In [1]:
# Matching using the 'in' operator
s = "foo123bar"
"123" in s # True if present

True

In [2]:
# Matching using string functions
s = "foo123bar"
s.find("123") # return the start index of the substring

3

In [3]:
# Matching using string functions
s = "foo123bar"
s.index("123") # return the start index of the substring

3

The above cases are simple, this works but for more complex cases. The regex comes in handy.

# The re Module

re module is a standard library module, it provides this Regex functionality.
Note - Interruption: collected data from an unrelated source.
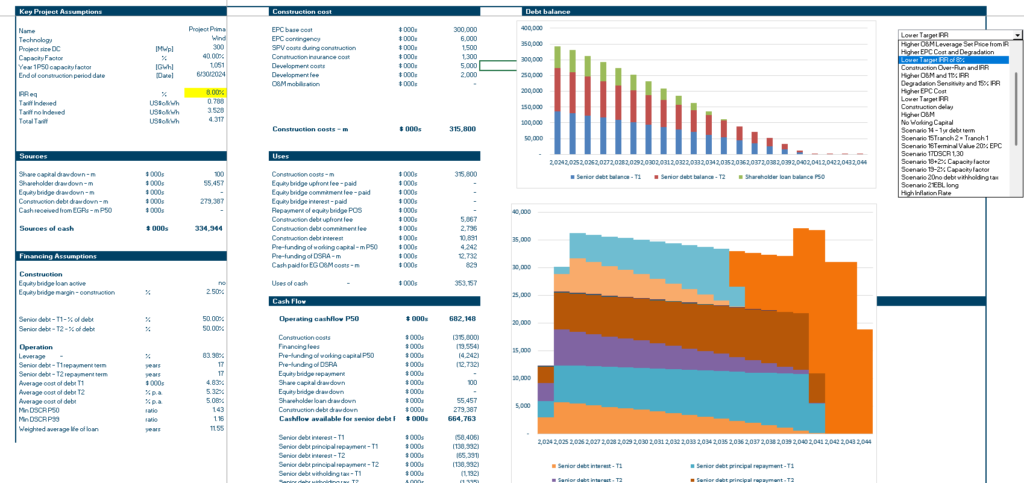Image resolution: width=1024 pixels, height=483 pixels.
Task: Click the orange Senior debt interest T1 legend marker
Action: (554, 465)
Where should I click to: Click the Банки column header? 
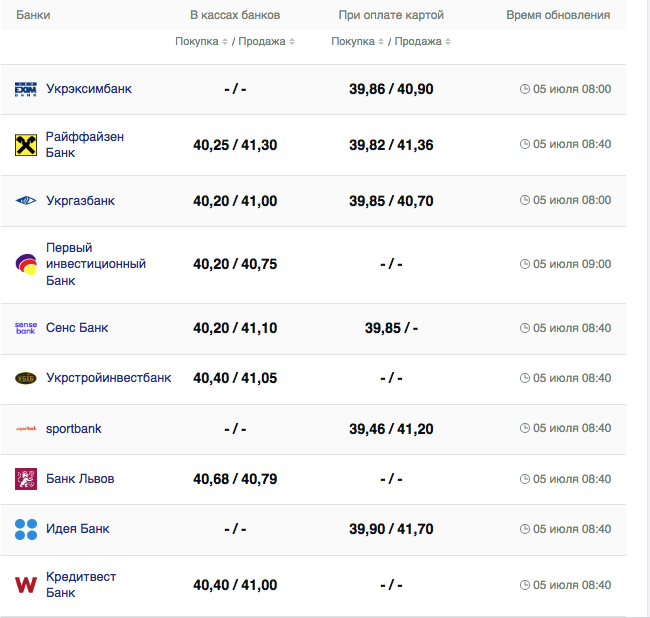33,15

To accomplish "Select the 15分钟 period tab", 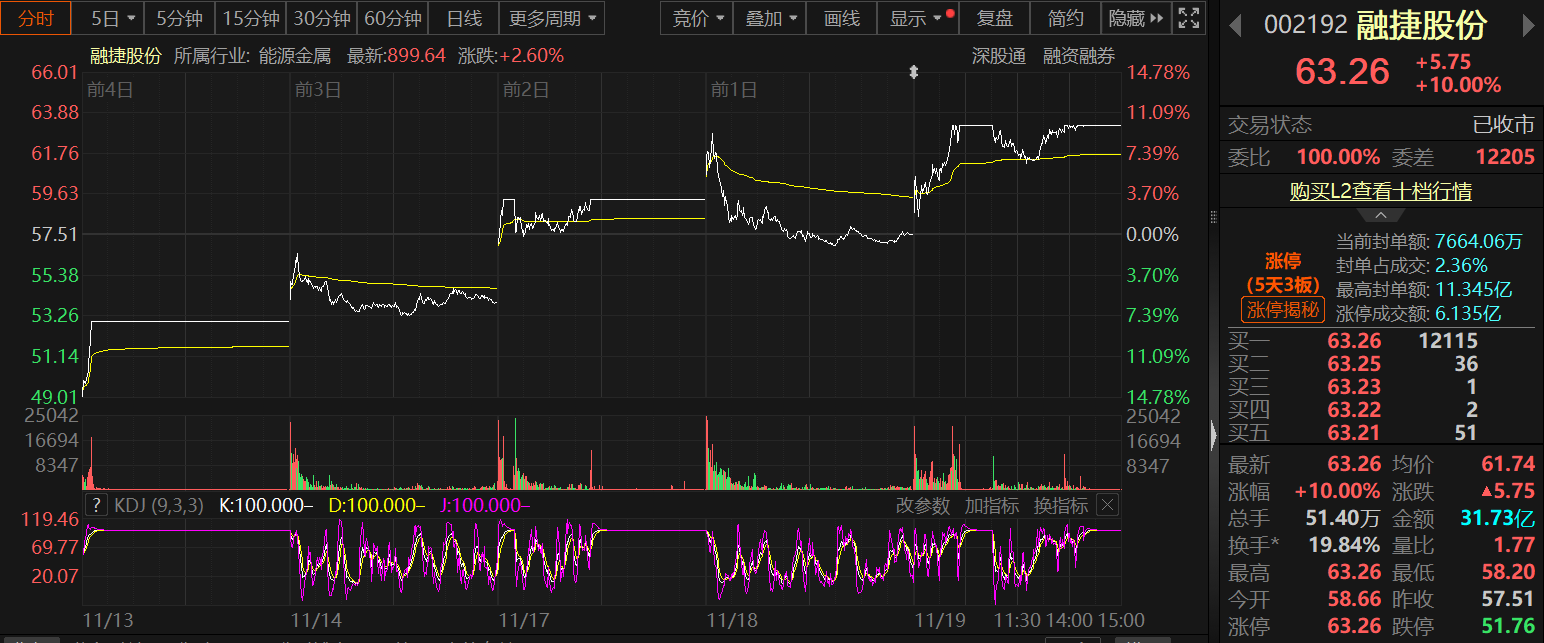I will point(250,18).
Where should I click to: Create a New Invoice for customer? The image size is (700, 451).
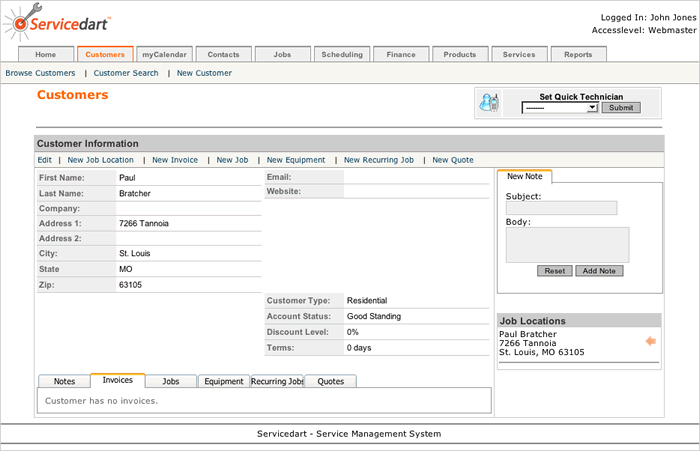[x=175, y=160]
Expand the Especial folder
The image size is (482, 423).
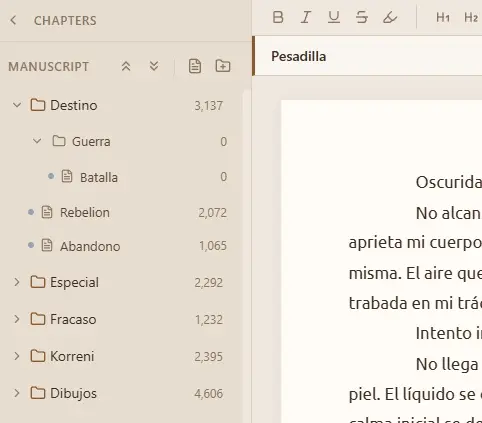[17, 282]
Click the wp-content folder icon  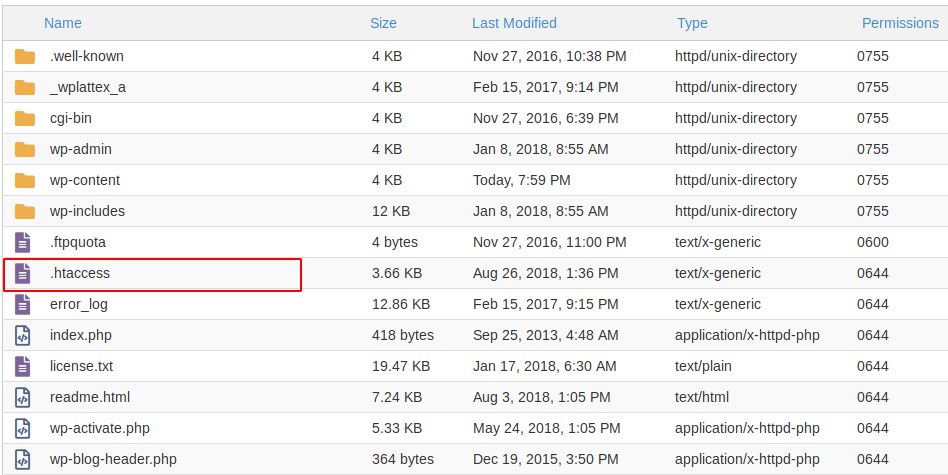tap(25, 180)
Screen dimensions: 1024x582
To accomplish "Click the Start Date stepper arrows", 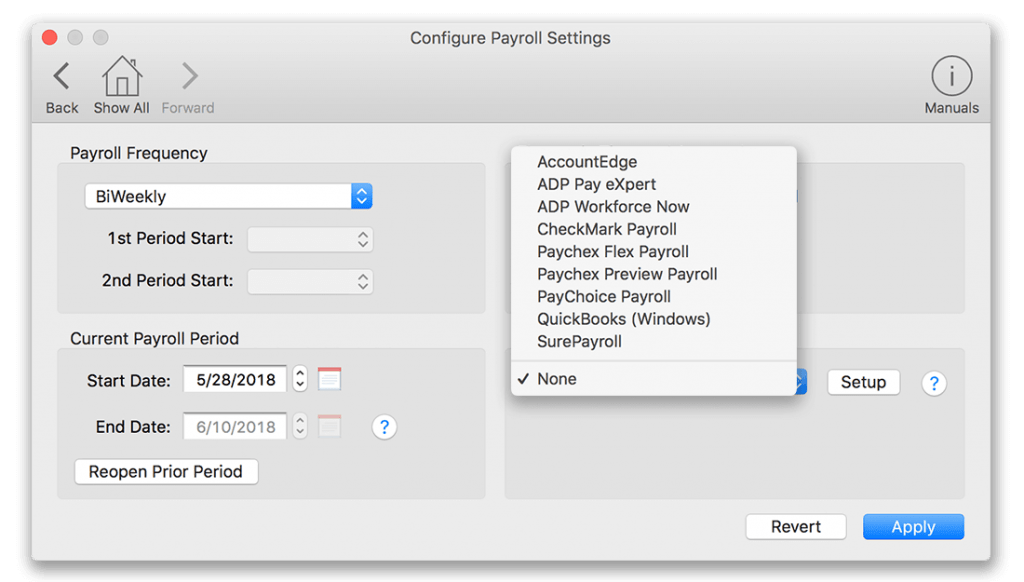I will (300, 379).
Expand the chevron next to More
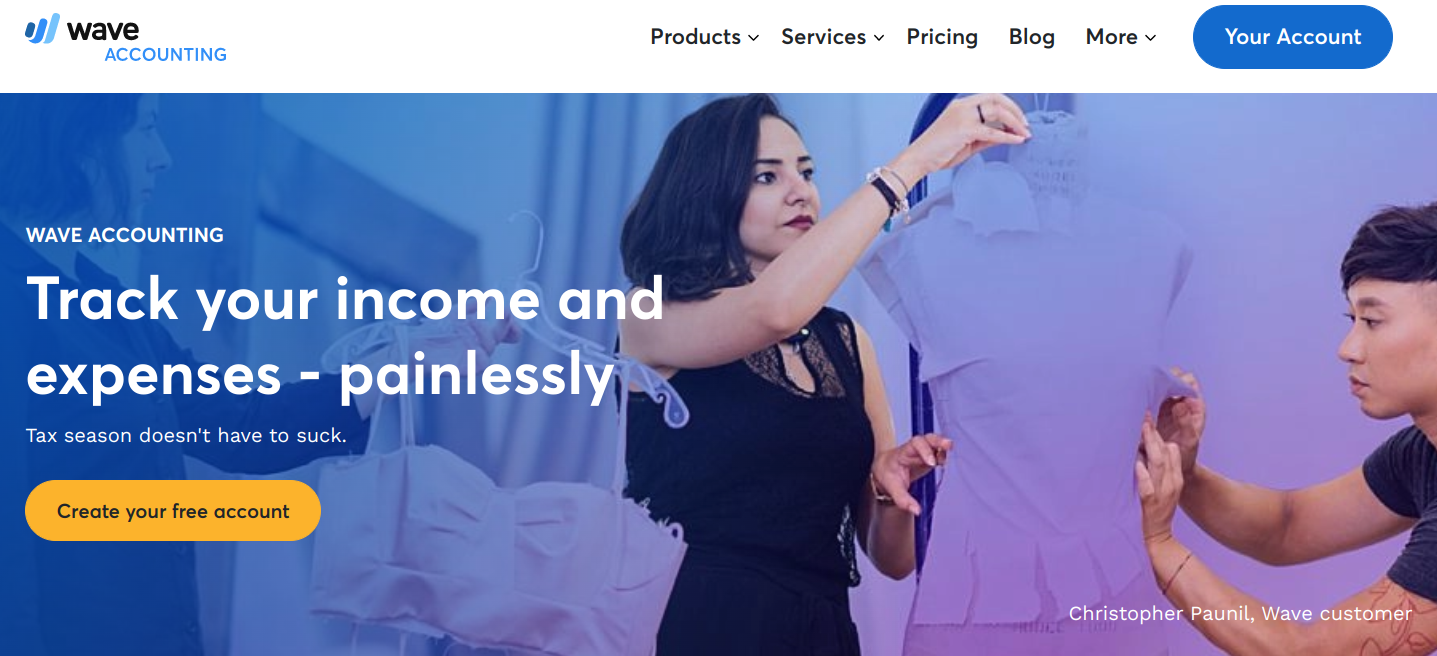1437x656 pixels. click(1150, 38)
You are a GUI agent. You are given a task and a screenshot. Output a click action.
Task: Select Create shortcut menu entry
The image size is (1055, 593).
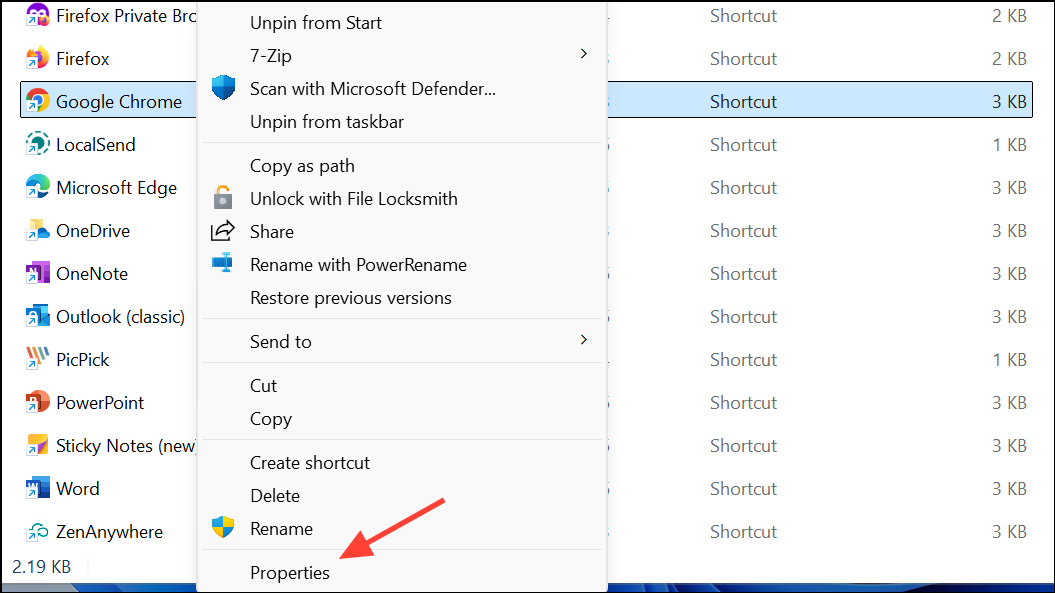tap(310, 463)
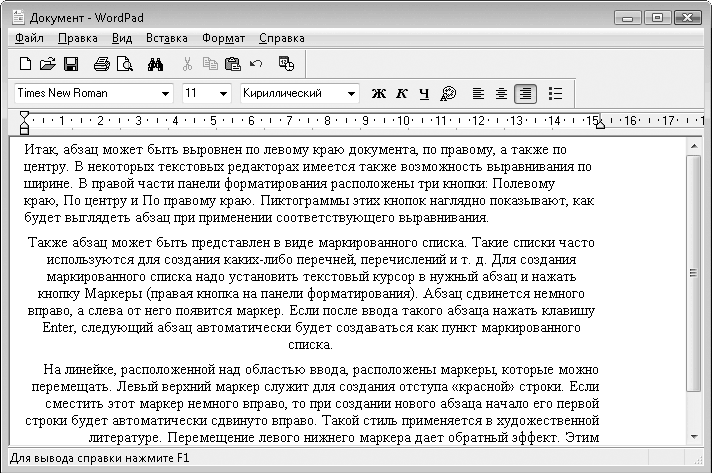Paste clipboard contents using the Paste icon

click(x=233, y=64)
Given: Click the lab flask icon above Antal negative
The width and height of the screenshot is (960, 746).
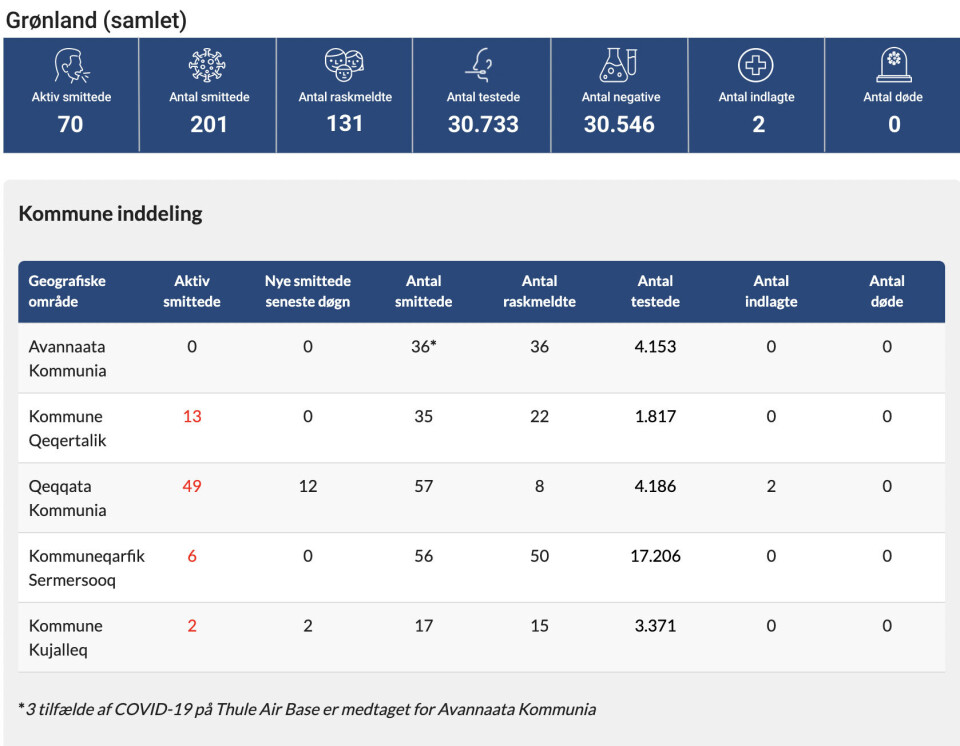Looking at the screenshot, I should click(x=619, y=65).
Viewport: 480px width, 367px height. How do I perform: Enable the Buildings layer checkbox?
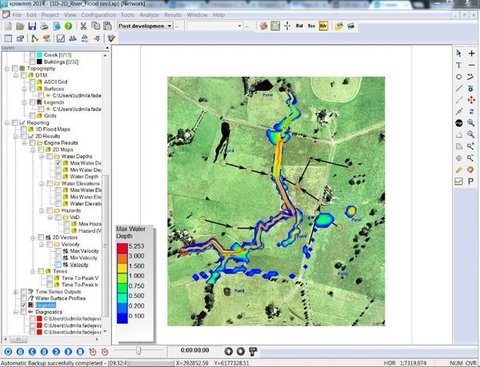[32, 62]

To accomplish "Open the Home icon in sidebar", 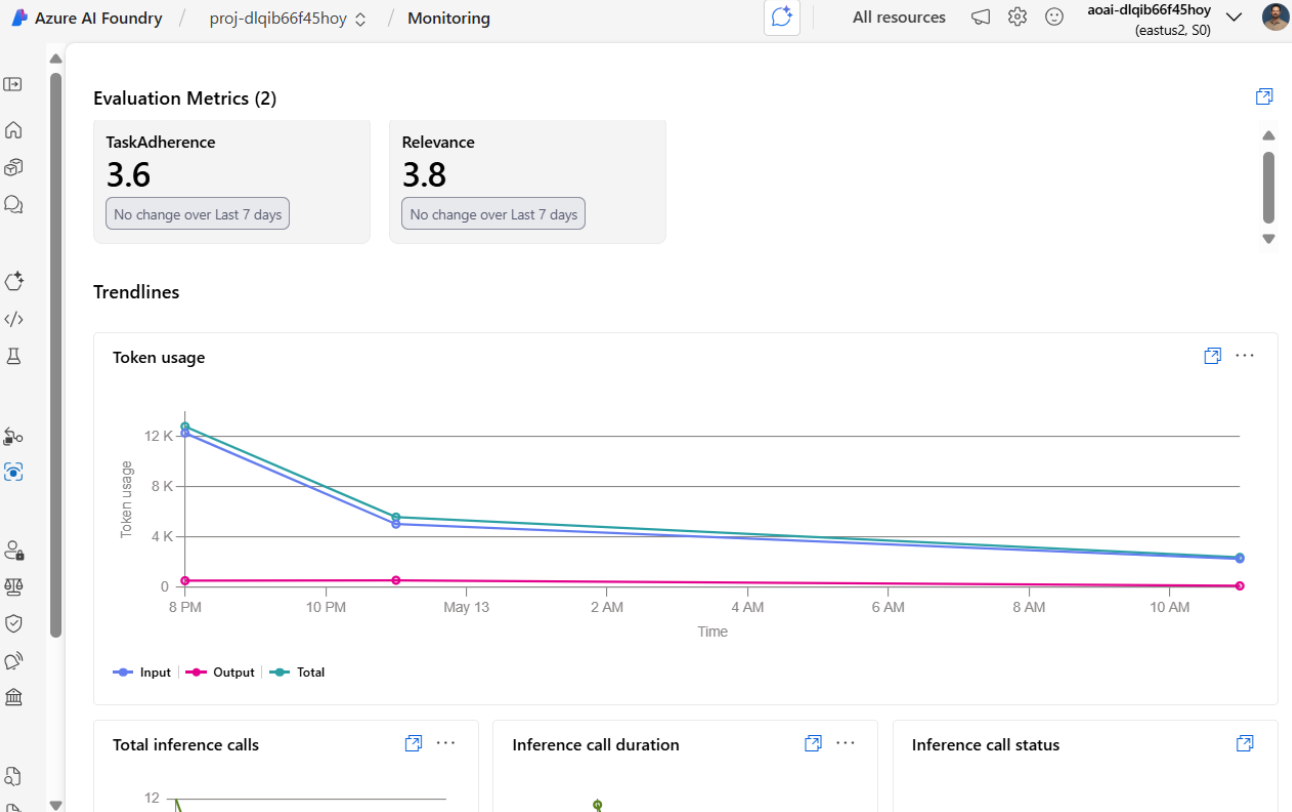I will click(x=13, y=130).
## `re.search(<regex/>, <string>)`

The search functon scans a string for the first location of regex match, if found it returns match object or None if note found.

### Example: Simple case that work with the 'in' operator and string functions


In [4]:
# character by character match
import re
s = 'foo123bar'
re.search("123", s) # returns a match object if substring is found otherwise none

<re.Match object; span=(3, 6), match='123'>

In [5]:
# match object is truthy, so it can be used in a Boolean context
if re.search("123", s):
    print("Found a match")
else:
    print("No match")

Found a match


## Regex Metacharacters
We can go a step higher with regex, instead of matching character by character we can use metacharacters to create flexible and 
generic patterns to be matched in the input strings.

All regex metacharaters:
1. dot(.) - matches any single characters except a newline
2. Caret(^) - anchors a match at the begining of a string and complements a character class define by angle brackets
3. Dollar($) - anchors a match at the end of a string.
4. Asterisk(*) - Matches zero or more repetitions.
5. Plus(+) - Matches one or more repetitions.
6. Question Mark(?) - Matches zero or on repetiton.
7. Curly braces - Matches an explicitly specified number of repetitions in between the braces
8. Backslash(\) - Escapes metacharacters meaning in regex
9. Angle brackets ([]) - character class
10. Pipe (|) -
11. Brackets () - Creates a group.
12. :, #, =, ! - Specilized group
13. <> - creates named group

## Regex metacharacters that match a single character

### 1.  Square brackets ([])
-  Square brackets [] defines a character class.  A character class matches any single character in the string

In [6]:
s = 'foo123bar'
re.search('[0-9][0-9][0-9]', s) # generic pattern to match any three consecutive decimal digits

<re.Match object; span=(3, 6), match='123'>

In [7]:
# works for any other string to find any three consecutive decimal digits
s = 'foo456bar'
re.search('[0-9][0-9][0-9]', s) # [0-9] is a range that matches a single character on the 0 to 9 range. 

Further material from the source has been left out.